Батька Хомы, охраняя колхозную кошару, подстрелил волка, что как-то темной ночью вознамерился полакомиться ягненком или овечкой. Снятая с волка шкура сохла подвешенная к балке на чердаке. И разве ж не додумался Хома в один темный вечер напялить на себя волчью шкуру, разве не ходил повсюду в поисках больших камней и не прыгал через эти камни? И ходил, и прыгал, обмирая в волчьей шкуре от жгучего страха — ему все казалось, что вот-вот он таки превратится в волка, вот-вот встретится чародейный камень, который превратит его в серого. Потому что есть такие камни, есть, прыгнул в волчьей шкуре через этот камень — и ты уже волк, прыгнул назад — и ты уже человек.
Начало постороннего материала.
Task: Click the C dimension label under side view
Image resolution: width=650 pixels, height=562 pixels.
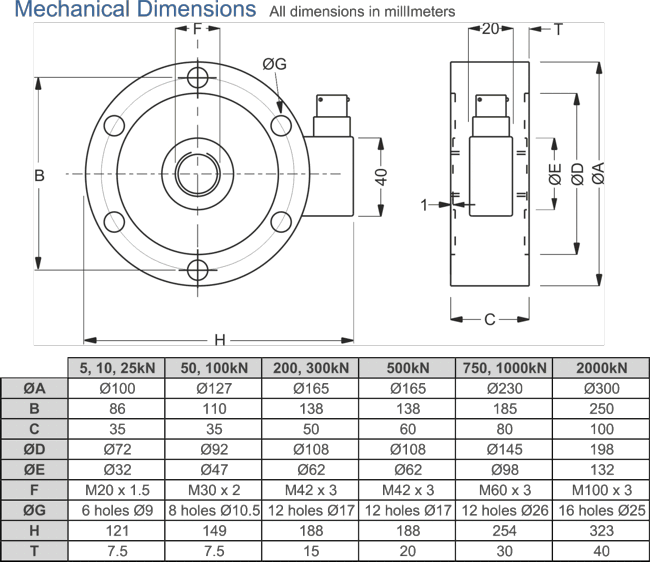Action: point(489,320)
А если не удастся перепрыгнуть назад, то на всю жизнь останешься хищным зверем, отец и мать не узнают и отрекутся от тебя, мыкаться будешь по чащам лесным, охотиться на дичину, подкрадываться будешь темными ночами к колхозной овечьей кошаре, пока тебя не пристрелит сторож, пока не убьют охотники — и лишь после смерти своей ты избавишься от волчьей шкуры и опять превратишься в человека, в Хомку…
Уже тогда, на заре своей юности, маленький Хомко верил, что сумеет когда-нибудь если не горами двигать, то хотя бы раздвигать яблоневские горбы; что научится не только вызывать дождь в засуху, а и собирать дождь из туч и хранить его в больших чанах и макитрах; что научится прятать в крепкие кожаные котомки целые табуны норовистых ветров — и выпускать их тогда, когда ему вздумается, а то даже продавать на ярмарке в районе; что научится поворачивать реки вспять, перепахивать дно и засевать его хлебом; что научится исцелять больных, лечить тяжелые недуги. Хомко мечтал обрести такую силу, чтоб суметь украсть месяц с неба над Яблоневкой, спрятать его в печи или в кладовой, а когда все перепугаются — выпустить месяц на волю, пусть светит для всех, потому что Хомко не скопидом.